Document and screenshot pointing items
(begin)

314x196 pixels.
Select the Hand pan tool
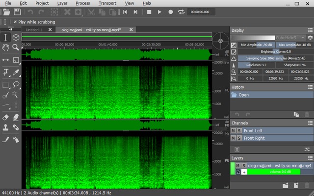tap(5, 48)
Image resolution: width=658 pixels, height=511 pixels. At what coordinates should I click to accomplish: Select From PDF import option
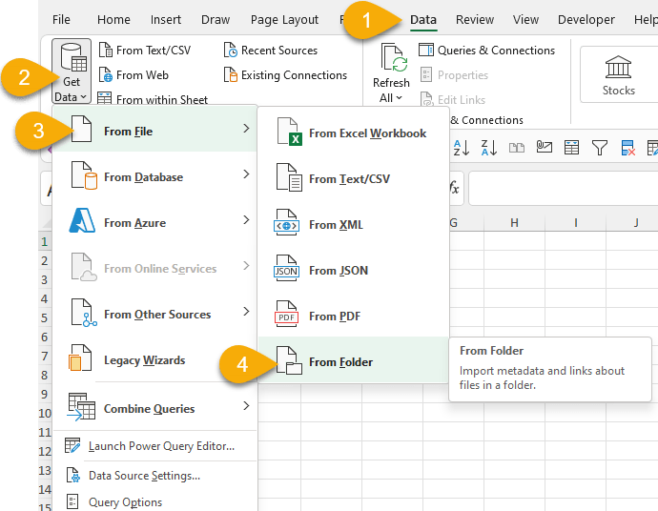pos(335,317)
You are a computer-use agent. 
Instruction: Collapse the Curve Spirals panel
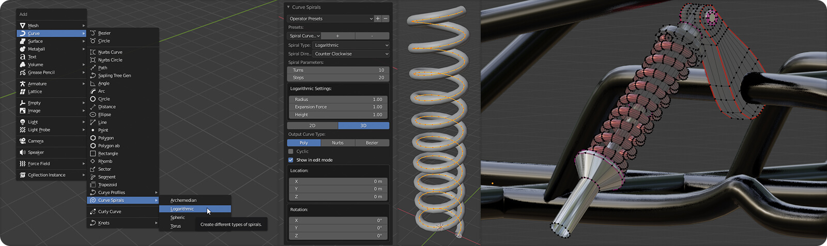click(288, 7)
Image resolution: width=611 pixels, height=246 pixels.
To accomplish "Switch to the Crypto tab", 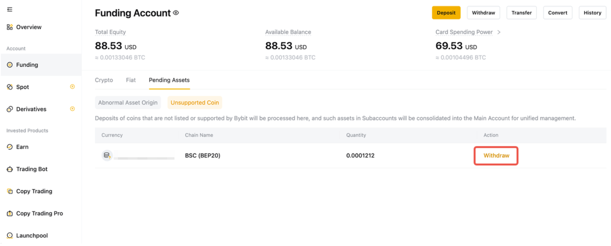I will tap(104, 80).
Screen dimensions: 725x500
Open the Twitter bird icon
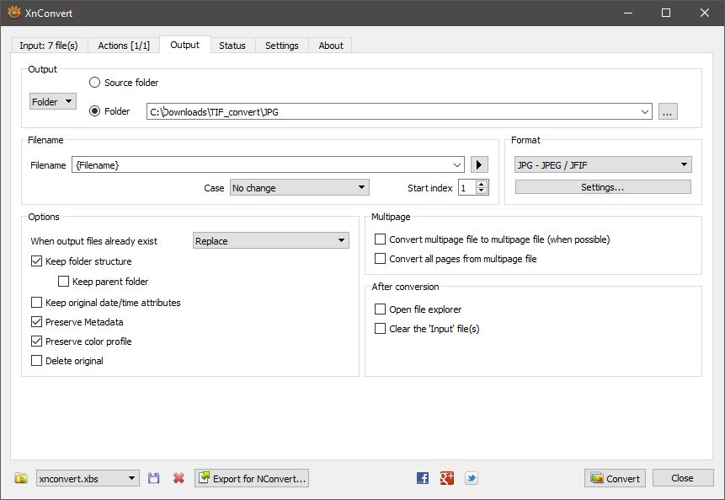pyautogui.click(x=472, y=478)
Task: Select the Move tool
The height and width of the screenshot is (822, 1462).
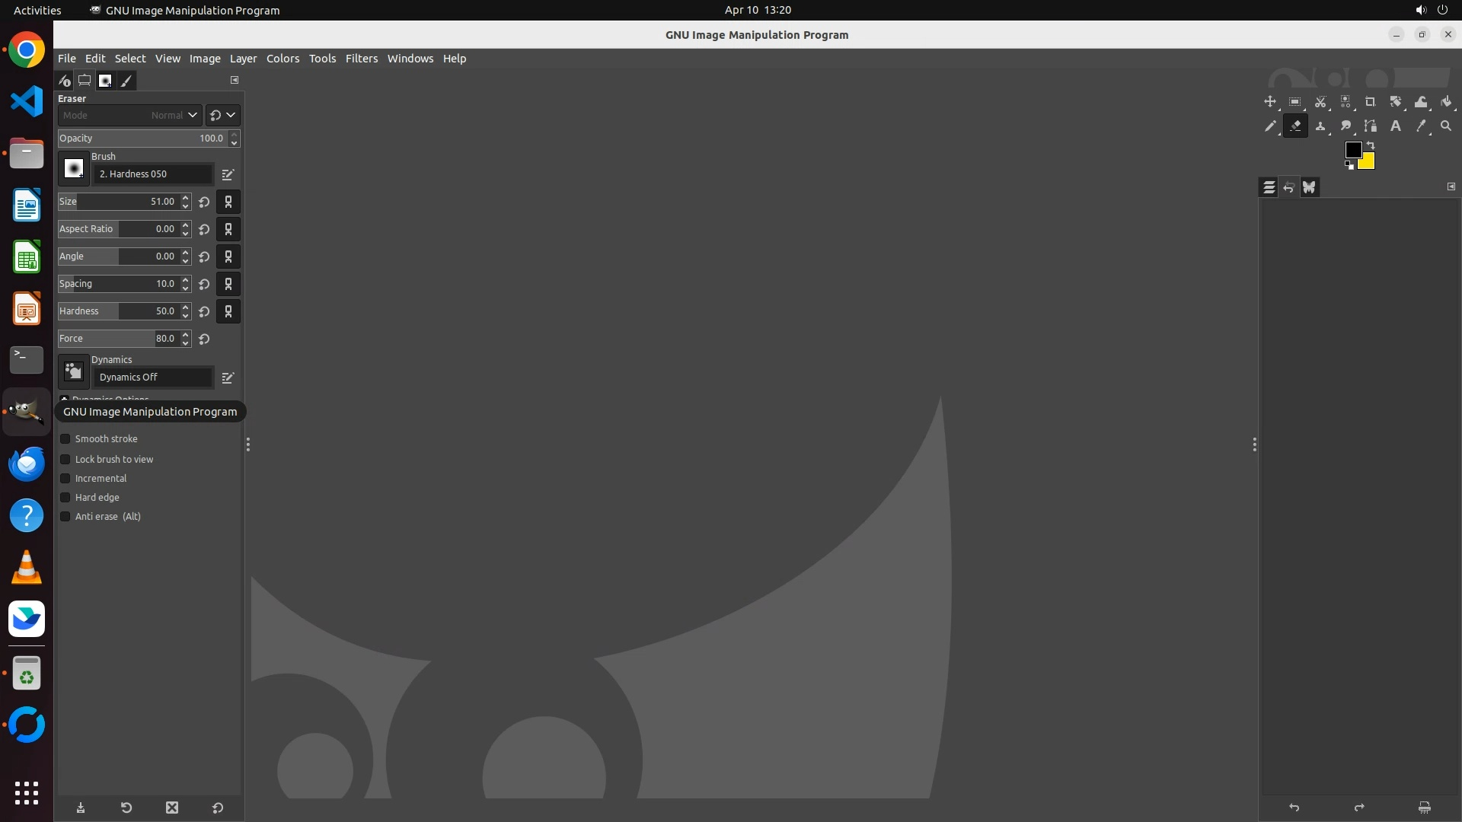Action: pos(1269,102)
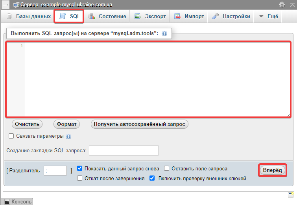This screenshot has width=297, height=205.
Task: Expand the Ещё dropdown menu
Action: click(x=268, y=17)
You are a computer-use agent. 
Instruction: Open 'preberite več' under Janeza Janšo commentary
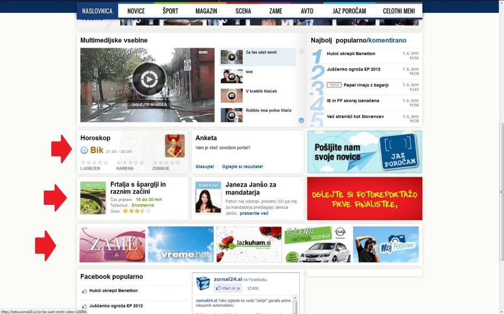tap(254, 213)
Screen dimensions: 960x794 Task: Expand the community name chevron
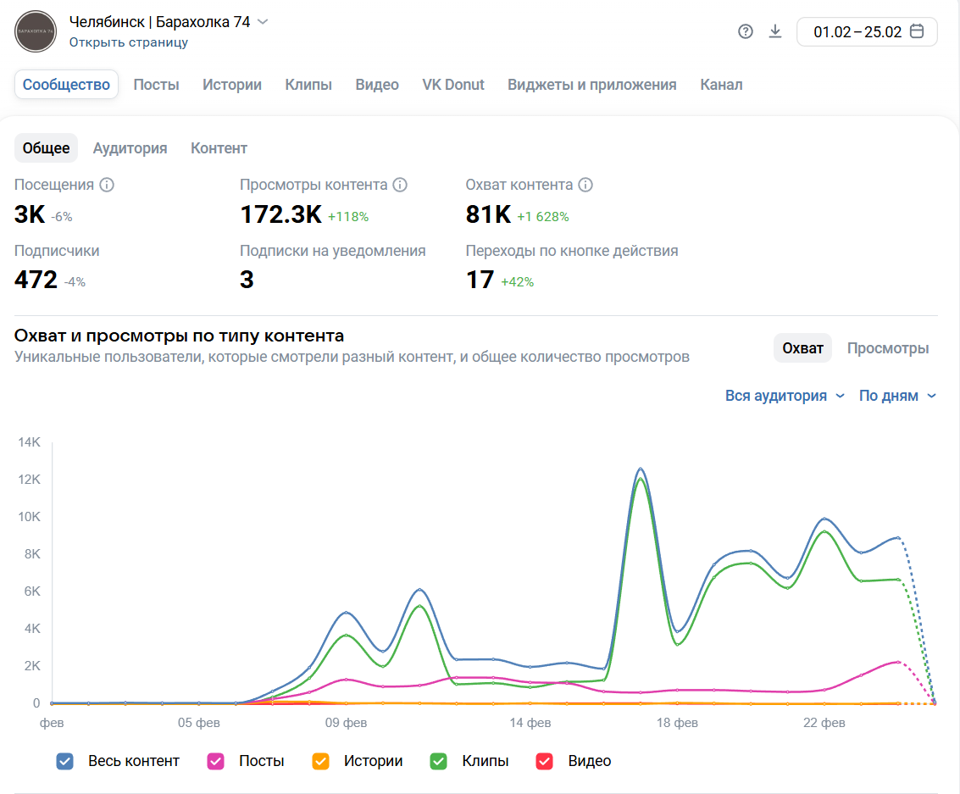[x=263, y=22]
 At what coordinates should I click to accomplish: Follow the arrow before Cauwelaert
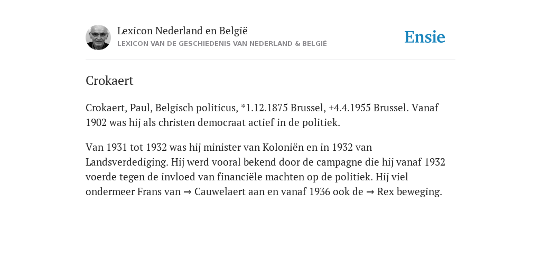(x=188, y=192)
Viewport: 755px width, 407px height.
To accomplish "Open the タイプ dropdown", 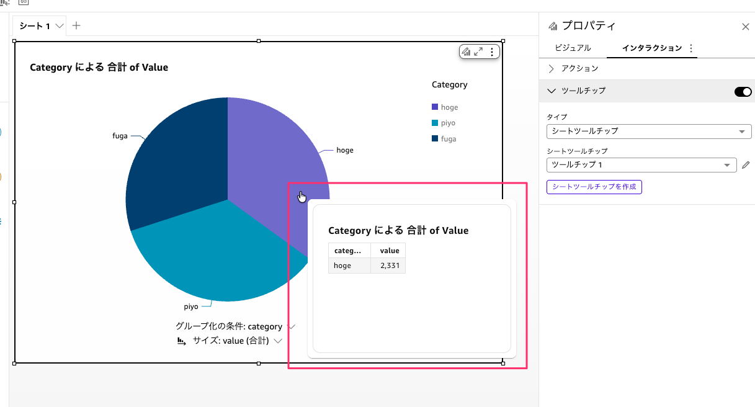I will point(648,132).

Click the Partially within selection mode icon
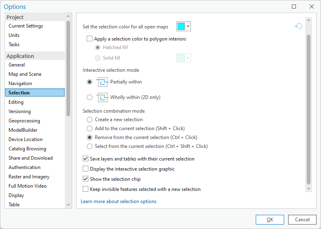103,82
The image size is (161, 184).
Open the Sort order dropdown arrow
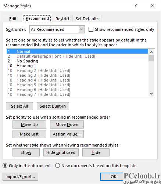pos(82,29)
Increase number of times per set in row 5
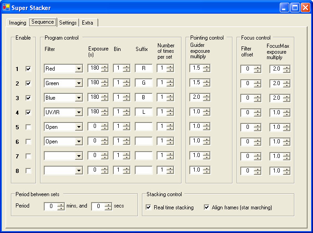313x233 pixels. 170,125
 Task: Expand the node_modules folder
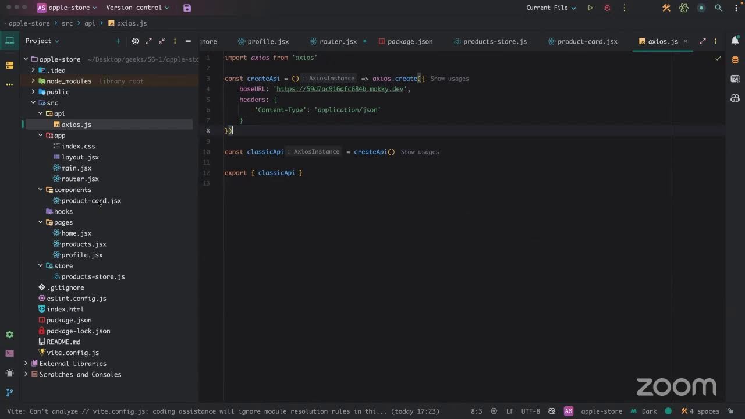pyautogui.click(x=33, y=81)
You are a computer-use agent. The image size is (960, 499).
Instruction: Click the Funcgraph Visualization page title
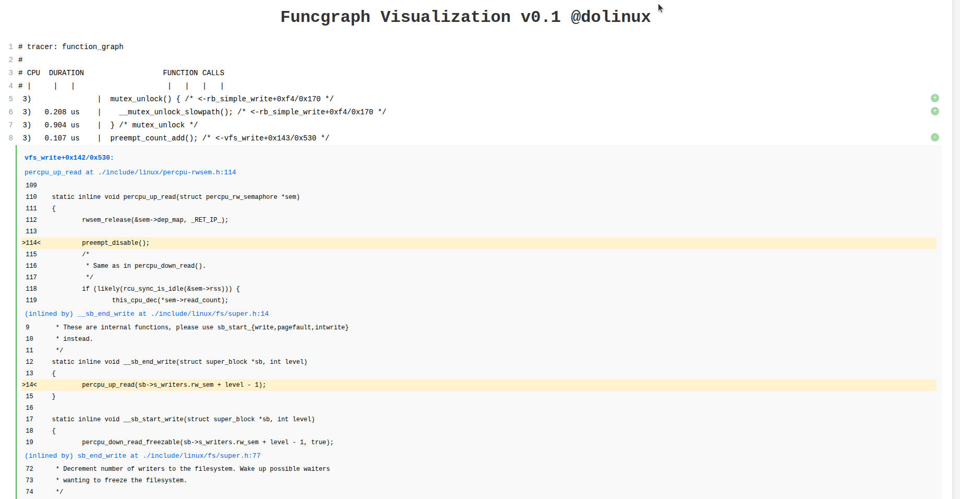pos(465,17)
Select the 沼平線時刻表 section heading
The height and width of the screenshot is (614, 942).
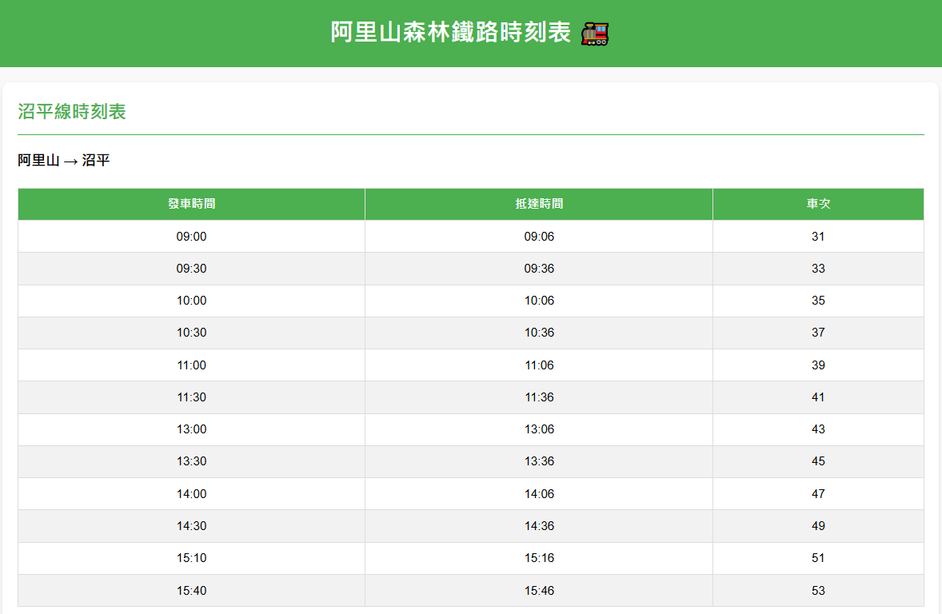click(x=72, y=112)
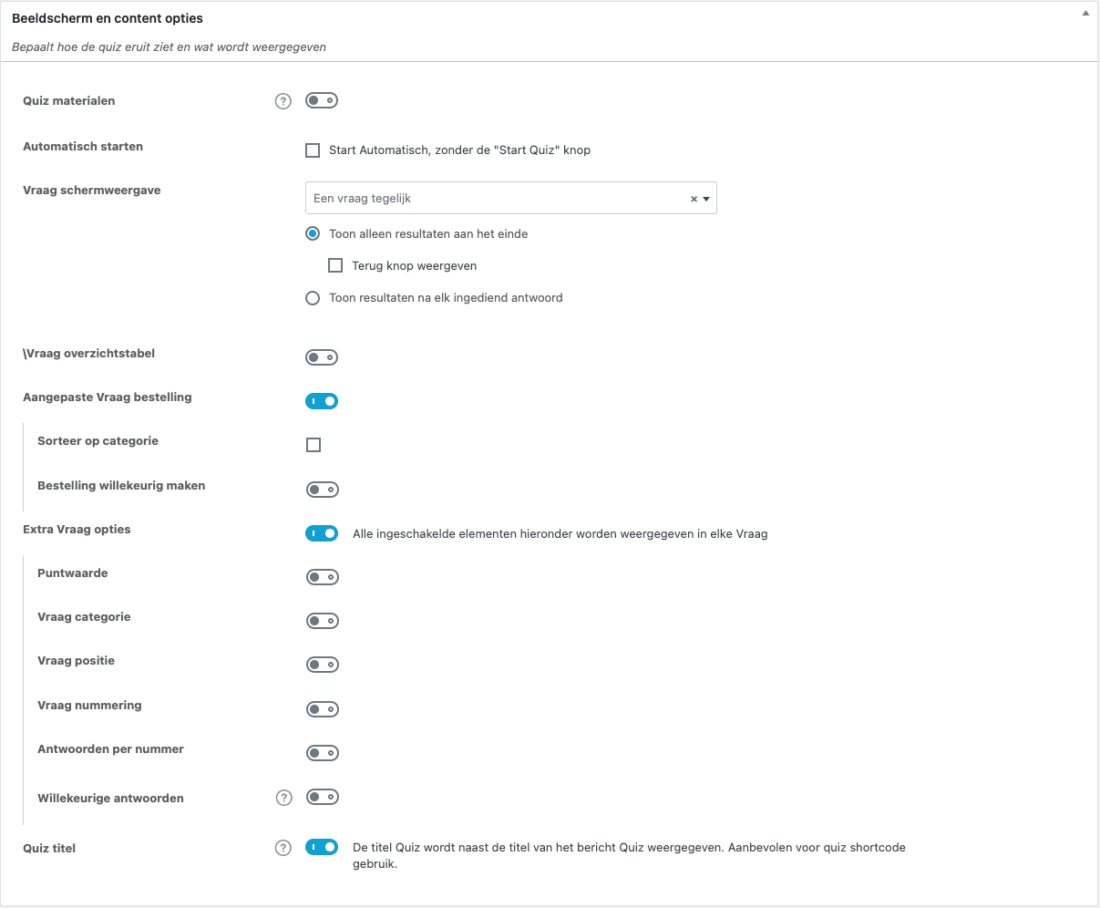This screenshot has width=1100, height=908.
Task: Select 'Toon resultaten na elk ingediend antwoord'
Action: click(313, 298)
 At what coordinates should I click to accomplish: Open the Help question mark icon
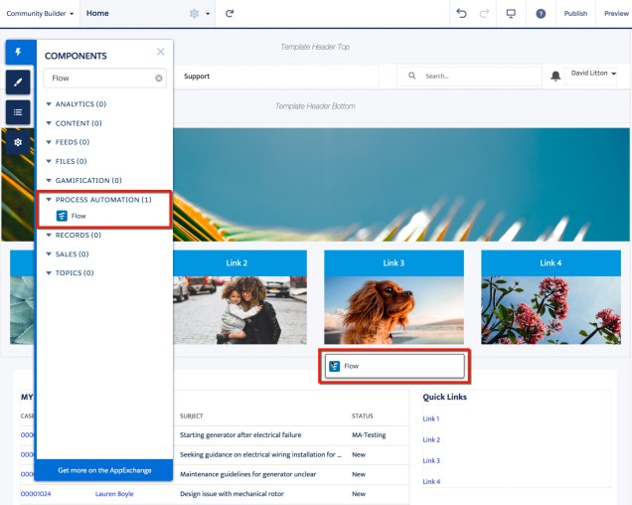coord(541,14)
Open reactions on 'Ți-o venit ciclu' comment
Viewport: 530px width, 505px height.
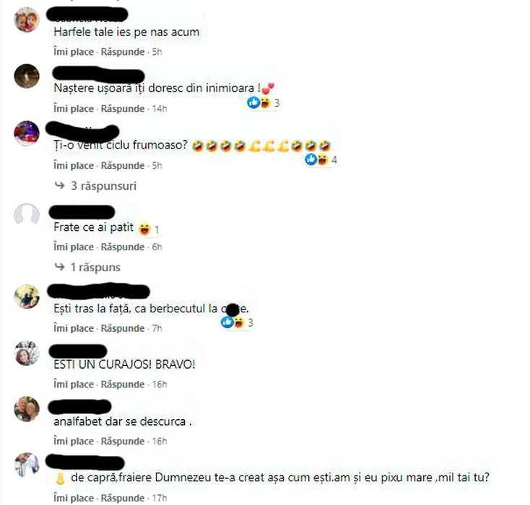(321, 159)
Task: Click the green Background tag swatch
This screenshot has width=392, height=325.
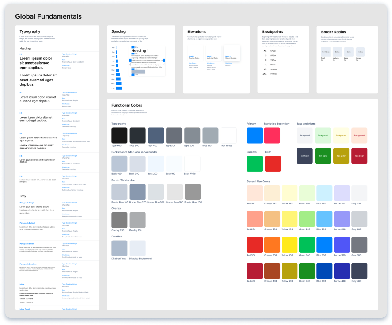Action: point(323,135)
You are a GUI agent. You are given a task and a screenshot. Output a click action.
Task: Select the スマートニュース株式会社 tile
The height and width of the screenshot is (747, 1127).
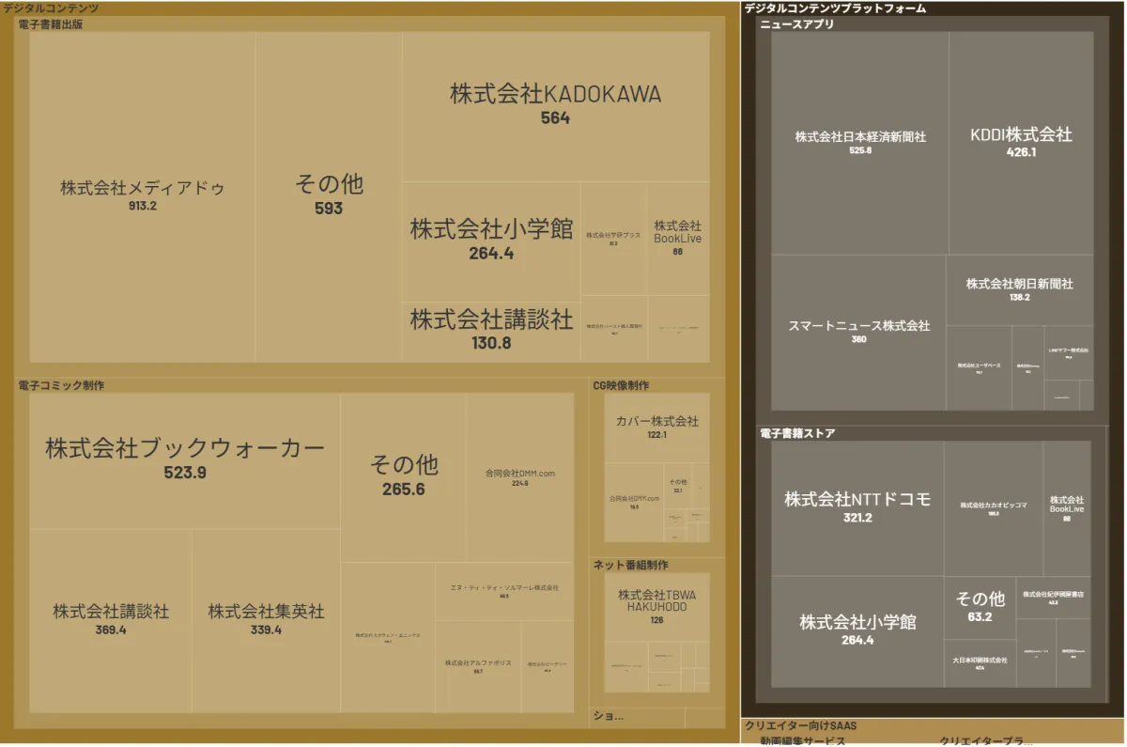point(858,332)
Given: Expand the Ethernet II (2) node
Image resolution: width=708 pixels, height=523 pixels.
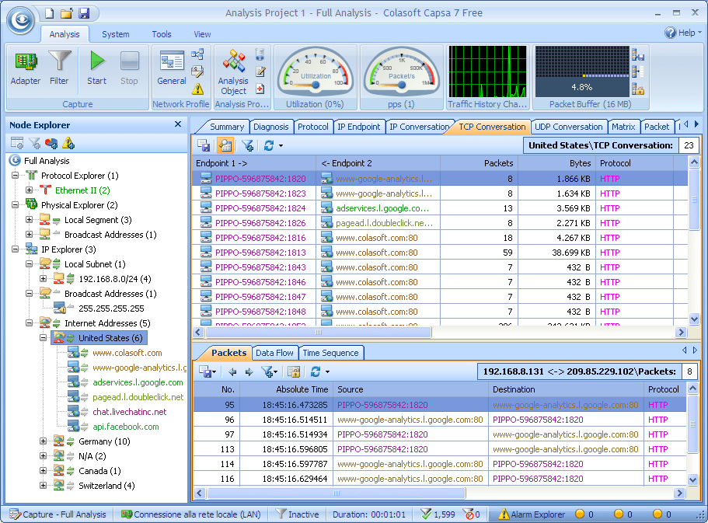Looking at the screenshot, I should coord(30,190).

(end)

» Required work:
Render everything from the item containing "Open reactions on 'Ți-o venit ciclu' comment" down through the end of the items as a two-column CSV with the headers item_text and answer. Use one row per item, put each value in a quoted field with line breaks turned into spaces, and leave the pictures out.

» Output for this exercise:
item_text,answer
"Open reactions on 'Ți-o venit ciclu' comment Viewport: 530px width, 505px height.","(321, 159)"
"Task: Click the green Background tag swatch This screenshot has width=392, height=325.","Action: point(323,135)"
"You are a GUI agent. You are given a task and a screenshot. Output a click action. Task: Select the スマートニュース株式会社 tile The height and width of the screenshot is (747, 1127).","point(858,332)"
"Given: Expand the Ethernet II (2) node Image resolution: width=708 pixels, height=523 pixels.","Looking at the screenshot, I should coord(30,190)."